### Fragmento del texto
Por favor, corríjanme si me equivoco, pero creo que estamos perdiendo la batalla de las almas porque hemos decidido no librarla.
Aunque estuviera incubándose durante diez años o cien años o mil años, la erupción volcánica del progresismo laicista de extrema izquierda con su ideología pacifista sucedió en los años 60, en la cultura y en nuestra Iglesia.
Durante estos más de cincuenta años, el cálculo que se ha hecho es que nos basta con ser simpáticos y esta simpatía, por sí sola, amansará la fiera. La idea es que, de alguna manera, las malas personas se dejarán embriagar por nuestra simpatía, abandonarán sus perversas ambiciones y, de alguna manera, “verán la luz”. Por consiguiente, debemos suprimir o callar aquellas verdades que amenazan con contrariar a quienes son ajenos a ellas, verdades que les perjudican a ellos mismos y a otros. El mayor pecado es, por tanto, la intolerancia.
En cierta ocasión, el arzobispo Fulton Sheen dijo: “Se dice que Estados Unidos padece de intolerancia. No es así. Padece de tolerancia. Tolerancia del bien y del mal, de la verdad y el error, de la virtud y el vicio, de Cristo y del caos. Nuestro país no está tan cerca de ser invadido por los intolerantes como lo está de ser invadido por las personas de mente amplia”.
######
*Tareas propuestas*:
a) Cita literalmente el pasaje del texto sobre la tolerancia que empieza en "Durante estos más" y termina en "tanto, la intolerancia.".
b) Indica si cada afirmación coincide con el texto sobre la tolerancia: (i) la erupción del progresismo laicista se sitúa en los años 60; (ii) Fulton Sheen sostiene que Estados Unidos padece de intolerancia; (iii) el periodo mencionado abarca menos de cincuenta años. Responde sí o no y cita las palabras del texto que lo deciden.
c) Escribe la continuación del texto sobre la tolerancia a partir de su última frase.
### Datos proporcionados
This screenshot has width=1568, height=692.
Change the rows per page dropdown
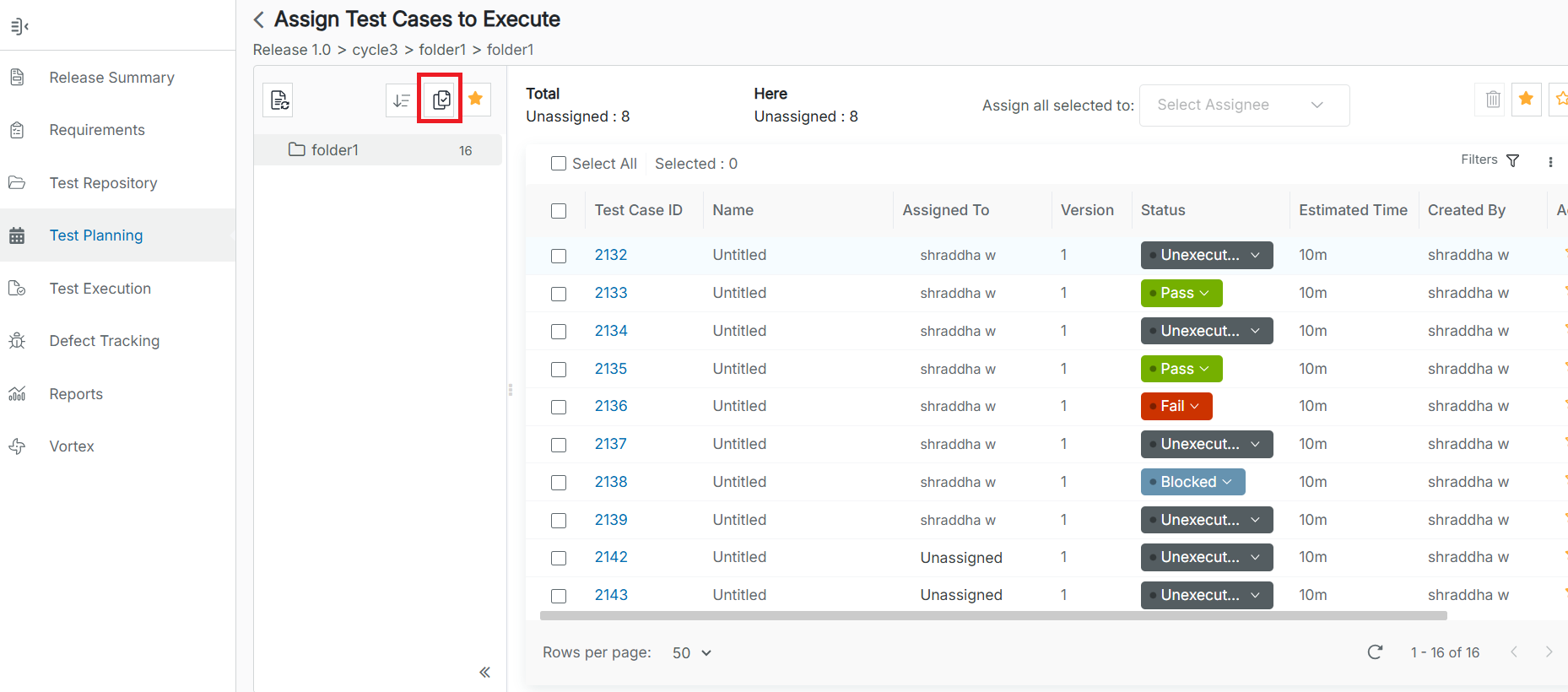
######
*Las respuestas*:
a)
Durante estos más de cincuenta años, el cálculo que se ha hecho es que nos basta con ser simpáticos y esta simpatía, por sí sola, amansará la fiera. La idea es que, de alguna manera, las malas personas se dejarán embriagar por nuestra simpatía, abandonarán sus perversas ambiciones y, de alguna manera, “verán la luz”. Por consiguiente, debemos suprimir o callar aquellas verdades que amenazan con contrariar a quienes son ajenos a ellas, verdades que les perjudican a ellos mismos y a otros. El mayor pecado es, por tanto, la intolerancia.

b)
(i) Sí: "sucedió en los años 60, en la cultura y en nuestra Iglesia".
(ii) No: "Se dice que Estados Unidos padece de intolerancia. No es así. Padece de tolerancia."
(iii) No: "Durante estos más de cincuenta años".

c)
El cálculo de “ser simpáticos” ha resultado un fracaso abismal. Vemos ahora en el mundo cómo el mal se burla de nuestra orientación pacifista mientras persiste, literalmente sin tregua, en sus ambiciones de terror y conquista. Nuestros líderes políticos sacuden la cabeza, incrédulos ante el hecho de que el mal no se haya convertido ante nuestra simpatía. En nuestra Iglesia, se nos dice que permanezcamos callados ante algunos de los más espantosos males de la historia de la civilización, empezando por la terrible matanza de cincuenta millones de niños inocentes cada año.
El arzobispo Fulton Sheen, una vez más, habla sin tapujos: “Una religión que no interviene en el orden secular descubrirá pronto que el orden secular no se abstendrá de intervenir en ella”.
Tampoco se lo terminan de creer nuestros líderes eclesiásticos. Simplemente, no pueden entender por qué un alarmante número de personas se aleja de la Iglesia. “¿No somos lo bastante simpáticos?” Añadamos el constante crecimiento apreciable en iglesias donde sí se dice realmente la verdad y no se teme dirigir la atención hacia los cuatro Novísimos [muerte, juicio, infierno y gloria]. “¿Por qué prefieren eso en vez de nuestra simpatía?”
¿Por qué? ¡¡Porque la gente comprende que estamos llamados a la lucha!!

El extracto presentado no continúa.